Although more and more establishments are taking advantage of such programs as Groupon and Living Social, many of these firms – and their employees – come to regret the experience. Failure to manage these programs properly can destroy their value. Before you run an online promotion such as Groupon, ask yourself these questions:
- What are the short-term and long-term benefits of this promotion? How does it fit into your overall marketing plan? Are you prepared to lose money on the deal short term to capture a long-term customer?
- How will you staff around the promotion? A few days after the promotion hits, you can expect a mass influx of customers. Bear in mind that business might also peak in the last few days of the promotion as people scramble to cash in their coupons.

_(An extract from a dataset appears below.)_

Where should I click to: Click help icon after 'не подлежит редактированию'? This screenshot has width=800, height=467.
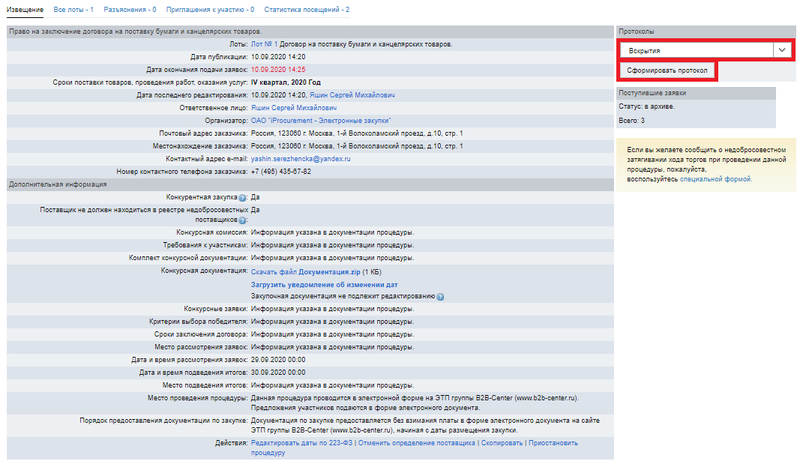[441, 297]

- How do you position the promotion to your team? Why should they get on board with it? What’s in it for them? If you’re running a restaurant, how will you prepare employees to deal with more business, and unfamiliar, possibly annoying customers? Will you be helping them with additional staffing and/or paying overtime? Anticipate employees’ potential concerns and resistance before you launch the promotion. Get them involved in ideas that can make it a success.
- What type of training will you provide to make sure the promotion goes according to plan? For example, when a restaurant customer presents a server with a Groupon coupon, will they react with a smile because they see a new customer and the promotion is working, or a frown because they anticipate a poor tip? Train servers to say something like “I’m glad to see that you’ve taken advantage of the Groupon promotion! My name is Amy, and I’m here to give you great service today. Please let me know how I can help. Have you been here before? (The idea is to start getting important information about new customers). Offer customers some type of “cheat sheet” to fill out and then attach to the coupon they hand in. Remember, you want to capture as much data as possible to know if this is truly a first-time customer or just someone taking advantage of the current discount.
- How will you help the customer recognize that the wait staff lives on their tips or salespeople on their commissions? For example, I’ve heard that many Groupon restaurant customers offer lower tips, especially because they base their math on the cost of the coupon. You might want to show a recommended tip on the bill (15% of a normal bill = X. 20% = Y). * So that you’re on top of managing the promotion, plan to get feedback from your staff right away, and be ready to make changes on the fly.
- Know how you’ll end the coupon customer’s experience. At the end of the visit, you might have employees say: “Thanks for visiting us today! You know, if you give us your e-mail address or phone number, we’ll e-mail or text the great specials we offer on a regular basis. If you have a business card, we’ll enter the information into the program or I can give you a card to complete. If you want to discontinue receiving these promotions at any time, just cancel the notifications.” If you’re running a restaurant, put a notice on the menu or bill to the effect that “Many customers love taking advantage of our frequent promotions. If you haven’t signed up for our notifications, please ask your server about this.”
Promotions are great. The right ones can help grow a business quickly – and destroy one quickly, too! Make sure to plan your promotions well and include your entire team in the process.